Cuando Glieb Grüner, botánico de la Estación Experimental de Loreto, en Misiones, abandonó el instituto, me puso ante un lote de quince o veinte plantitas, cada cual en su respectiva maceta.

—Le confío estas esencias —me dijo—, pues nadie las va a cuidar como usted. Todas son tropicales, o poco les falta. Usted tiene en su meseta dos grados más que nosotros, y con un poco de atención en las noches de helada, va a lograr lo que aquí nunca hubiéramos conseguido. Lástima —añadió sacudiendo la cabeza ante un par de matitas espinosas— que va a perder estos ananás de Pernambuco, que eran mi esperanza.

—¿Por qué se van a perder? —objeté—. ¿Por el frío? No se van a helar.

—Sí, se helarán —repitió.

—No se van a helar —insistí yo.

Grüner sonrió, sacudiendo de nuevo la cabeza.

—Usted sabe tan bien como yo —dijo— que éste es un país casi tropical, que estamos bajo el paralelo 27 y tantos, y que apenas deberíamos sufrir de heladas. Pero tampoco ignora que las bajas invernales de esta Estación no tienen nada que envidiar a las del sur de la provincia de Buenos Aires, y con seguridad me quedo corto. Ustedes están mejor defendidos en San Ignacio. Pero aquí o allá, mis ananás se helarán a pesar de sus cuidados. ¿Los quiere?

—¡Claro que sí! Y en comprobación de lo que he dicho, le mandaré los primeros frutos.

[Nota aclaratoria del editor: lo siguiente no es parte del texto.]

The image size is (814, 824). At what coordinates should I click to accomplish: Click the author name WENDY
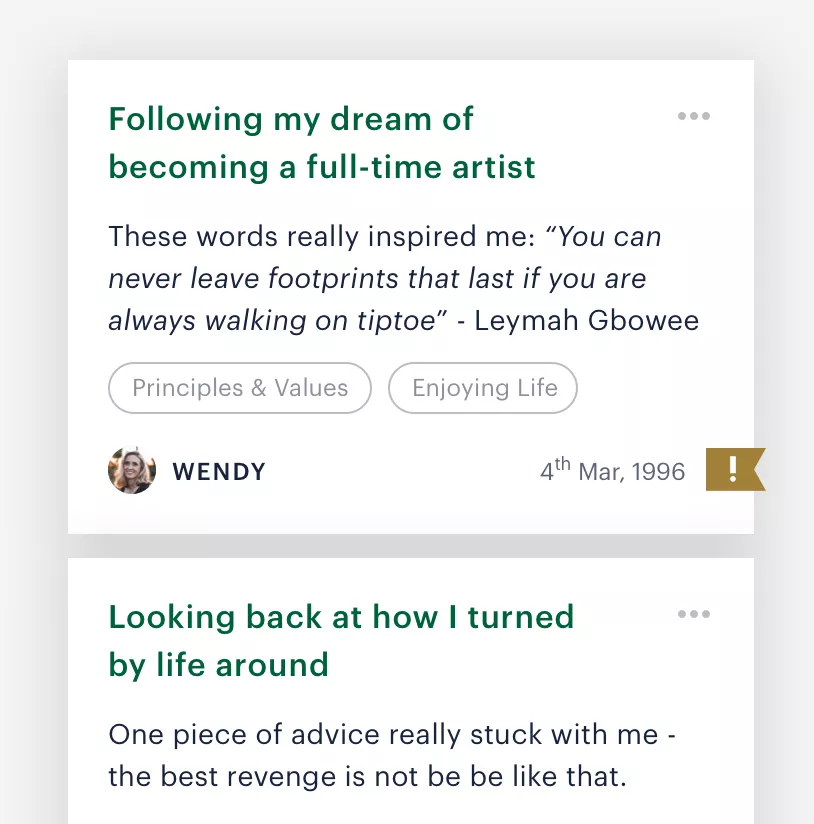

—No valdrán nada esas primeras piñas —rió Grüner—. ¡Quién sabe! —añadió tendiéndome la mano—. El mundo es chico, y de Nahuel Huapi aquí no hay gran distancia. Tal vez nos veamos pronto.

—¡Ojalá! —asentí, estrechando su mano con la amistad y vigor debidos.

Y acondicionando en forma las 18 macetas en el coche, retorné a casa.

La pérdida de Glieb Grüner era muy valiosa para mí. No creo que vuelva a conocer un naturalista de entusiasmo más ardiente que el suyo. En su honor, en el de Ogloblin y en el mío propio, debía yo velar por el inapreciable legado.

El destino de algunas de estas plantas fue totalmente miserable. Otras arrastraron meses y meses una vida precaria, soportando no sé cómo los sufrimientos impuestos por un diametral cambio de tierra, y otras —los calistemos, sobre todo— hallaron en la árida arena de mi meseta los elementos natales para una fulgente prosperidad que hoy día constituye el orgullo mío y del país.

Todo esto, sin embargo, fue una leve tarea en comparación con la lucha que debí entablar para sostener, acariciar y exaltar al fin la débil existencia de mis ananás.

En verdad, aunque apenas dotadas de dos o tres hojuelas violáceas, las plantitas parecían fuertes. ¡Mas tantas y tantas eran las ilusiones de Grüner, y tal mi ventura ante una dicha lograda por fin!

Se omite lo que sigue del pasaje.